Friday, May 31, 2019

~Perspective~

Okay...so Father and I have been communicating a lot lately...I have been listening a lot lately...

At the start of this adventure...I had said that I wouldn't let my cancer consume me or be the forefront of my thinking...well...that hasn't been so lately...and Father reminded me of that...

I had the excuse that my cancer has all of these "dates"...treatment dates...PET scan dates...oncology dates...so it was always hanging right out there in front of my face...as a mirror reflecting back at me...

During my Inspirational times I would write in my journal about how I remember before this cancer bit...how I would have this...I am not sure what to call it...real burning desire to really Live Jesus...to be so on fire...my Inspirational times would sometimes last for 2 hours...and now...well they are meaningful times...but something interfered...cancer...chemo...the not feeling like myself so often....so...

Father whispered in my ears..."you let cancer come between us"...Sure I am keeping His promises of Trust and Hope and Life and Truth...but what He is telling me now is to Focus...Focus on Him...

Yes, my cancer exists...but Father is telling me to go about Life in Him...Grow in Him...the appointments are there...just another day...but He is Greater than them...I am to go about Life...living it to the fullest for Him...hmmmm trying to find the words....

I know, I am to go about Living and Growing in Him...to model Him...to be as if there is no cancer in me...to begin every day fresh and ready to spend it focused on Him...
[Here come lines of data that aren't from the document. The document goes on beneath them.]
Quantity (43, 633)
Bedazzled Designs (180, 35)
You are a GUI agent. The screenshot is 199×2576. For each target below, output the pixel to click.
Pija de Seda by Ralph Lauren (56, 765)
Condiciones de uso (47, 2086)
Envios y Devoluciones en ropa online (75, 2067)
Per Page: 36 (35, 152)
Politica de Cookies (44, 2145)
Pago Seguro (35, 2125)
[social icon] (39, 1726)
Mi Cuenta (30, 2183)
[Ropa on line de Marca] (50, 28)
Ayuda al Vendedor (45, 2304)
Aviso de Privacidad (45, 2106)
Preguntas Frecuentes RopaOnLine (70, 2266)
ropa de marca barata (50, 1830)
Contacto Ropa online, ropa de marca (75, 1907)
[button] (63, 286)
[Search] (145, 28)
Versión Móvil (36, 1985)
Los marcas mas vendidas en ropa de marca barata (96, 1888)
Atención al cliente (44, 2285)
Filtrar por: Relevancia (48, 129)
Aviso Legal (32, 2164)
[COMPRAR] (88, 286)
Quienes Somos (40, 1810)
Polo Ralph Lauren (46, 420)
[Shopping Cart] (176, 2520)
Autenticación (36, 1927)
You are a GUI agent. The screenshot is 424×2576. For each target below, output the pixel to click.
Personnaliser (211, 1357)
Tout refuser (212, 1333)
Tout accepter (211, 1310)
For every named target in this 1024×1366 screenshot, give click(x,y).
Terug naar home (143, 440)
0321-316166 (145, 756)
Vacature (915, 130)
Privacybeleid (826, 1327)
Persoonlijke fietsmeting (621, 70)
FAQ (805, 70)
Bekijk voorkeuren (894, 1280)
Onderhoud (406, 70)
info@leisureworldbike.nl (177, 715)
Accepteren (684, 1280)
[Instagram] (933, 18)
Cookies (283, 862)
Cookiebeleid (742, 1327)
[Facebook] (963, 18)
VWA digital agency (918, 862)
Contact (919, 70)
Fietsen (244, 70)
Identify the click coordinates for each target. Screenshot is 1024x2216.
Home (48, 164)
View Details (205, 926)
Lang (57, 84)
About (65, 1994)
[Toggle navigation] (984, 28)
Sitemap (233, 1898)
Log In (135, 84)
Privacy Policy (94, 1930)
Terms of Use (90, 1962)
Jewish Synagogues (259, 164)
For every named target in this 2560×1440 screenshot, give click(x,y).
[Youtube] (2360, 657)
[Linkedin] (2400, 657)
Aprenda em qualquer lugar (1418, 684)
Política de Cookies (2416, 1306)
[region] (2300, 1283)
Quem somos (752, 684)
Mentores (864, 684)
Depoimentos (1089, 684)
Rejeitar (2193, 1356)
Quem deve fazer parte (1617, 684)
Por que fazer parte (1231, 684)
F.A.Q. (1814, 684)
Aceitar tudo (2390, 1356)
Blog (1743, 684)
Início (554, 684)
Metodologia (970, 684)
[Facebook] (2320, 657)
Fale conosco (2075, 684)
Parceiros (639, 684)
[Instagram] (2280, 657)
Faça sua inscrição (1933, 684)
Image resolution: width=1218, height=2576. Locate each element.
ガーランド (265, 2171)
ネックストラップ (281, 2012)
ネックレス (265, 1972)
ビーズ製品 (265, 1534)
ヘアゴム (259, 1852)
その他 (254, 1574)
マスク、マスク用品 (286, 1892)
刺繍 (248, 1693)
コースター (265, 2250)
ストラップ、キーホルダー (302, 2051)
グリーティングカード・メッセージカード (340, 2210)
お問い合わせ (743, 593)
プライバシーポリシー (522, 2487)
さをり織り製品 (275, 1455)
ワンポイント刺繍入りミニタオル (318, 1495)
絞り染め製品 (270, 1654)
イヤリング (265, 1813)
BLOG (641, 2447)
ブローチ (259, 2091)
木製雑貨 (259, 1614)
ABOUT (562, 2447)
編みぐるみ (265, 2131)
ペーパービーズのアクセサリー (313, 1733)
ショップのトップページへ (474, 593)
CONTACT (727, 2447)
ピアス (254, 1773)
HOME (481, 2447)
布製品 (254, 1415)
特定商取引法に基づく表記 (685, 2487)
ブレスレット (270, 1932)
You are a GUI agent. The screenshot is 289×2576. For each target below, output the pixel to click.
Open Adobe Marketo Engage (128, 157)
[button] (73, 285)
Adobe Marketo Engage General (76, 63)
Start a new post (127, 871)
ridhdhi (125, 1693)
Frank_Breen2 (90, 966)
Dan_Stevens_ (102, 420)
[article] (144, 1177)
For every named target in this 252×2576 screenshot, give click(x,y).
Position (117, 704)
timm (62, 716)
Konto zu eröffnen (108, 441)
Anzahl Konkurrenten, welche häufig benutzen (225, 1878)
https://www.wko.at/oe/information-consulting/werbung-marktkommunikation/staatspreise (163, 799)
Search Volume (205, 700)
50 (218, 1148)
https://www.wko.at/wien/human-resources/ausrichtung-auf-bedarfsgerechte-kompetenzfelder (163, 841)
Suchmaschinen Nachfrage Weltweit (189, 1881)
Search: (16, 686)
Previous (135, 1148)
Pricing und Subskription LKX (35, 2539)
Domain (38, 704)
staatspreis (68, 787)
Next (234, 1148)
Since this adventure began...I know how precious time and life really is. Every day is honestly a gift...oh that sounds so trite! I wake in the morning thankful for the new day...thankful that I will have time with my husband and son later that day...I take every minute as a gift...it's hard to put into words and I love words and expressing...but going through this adventure puts everything into perspective...some of you "get it"...you have had your own adventures of learning this...

When I am with people...I don't take any of that time for granted...when I am with people...each moment of talking...listening...is meaningful...I don't want to sit and stare at you or make you feel awkward so I keep all of this to myself...but when I am with you...I am soaking it all in...people are important...I may not seem any different to you than before this adventure as we are together...and that is just fine because it means I am not making you uneasy...that is far from what I want to do...and if/when I hug you...I cherish that hug...hold it in my mind...when we laugh together...that time gets trapped in my mind...in its own little compartment...I have learned to treasure even the fragmented moments that I am with someone....I treasure the smiles...the conversation...the silence...simply any time...and I hold it as an imprint on my heart...

So, Father has helped bring things to proper perspective...My focus is to be that Jesus follower I was meant to be...to keep my heart and soul on fire for Him...Keep Him in the forefront...diving into Scripture will definitely keep my mind and heart focused...I am so thankful for His patience with me...so thankful for His unconditional love...thankful that He is Life and Truth and gives me Hope and Trust...

Now I sit here grinning as I think..."oh I don't want cancer to be the elephant in the room"...through talking and listening to Father and reading His word...and if you join me in praying that I will keep things in perspective...my mind, heart, and soul will be free...Free to Live Jesus out Loud!

Thank you again to those of you who pray for me and encourage me. You have no idea what it means to me!